--- WORK INSTRUCTIONS ---
Print the material below line for line, without changing anything.

Extracted data entries
━━━━━━━━━━━━━━━━

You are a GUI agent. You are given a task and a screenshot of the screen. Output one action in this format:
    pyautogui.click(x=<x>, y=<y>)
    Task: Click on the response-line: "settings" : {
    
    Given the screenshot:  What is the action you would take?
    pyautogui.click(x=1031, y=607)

━━━━━━━━━━━━━━━━

--- ANSWER SECTION ---
You are a GUI agent. You are given a task and a screenshot of the screen. Output one action in this format:
    pyautogui.click(x=<x>, y=<y>)
    Task: Click on the response-line: "settings" : {
    
    Given the screenshot:  What is the action you would take?
    pyautogui.click(x=1031, y=607)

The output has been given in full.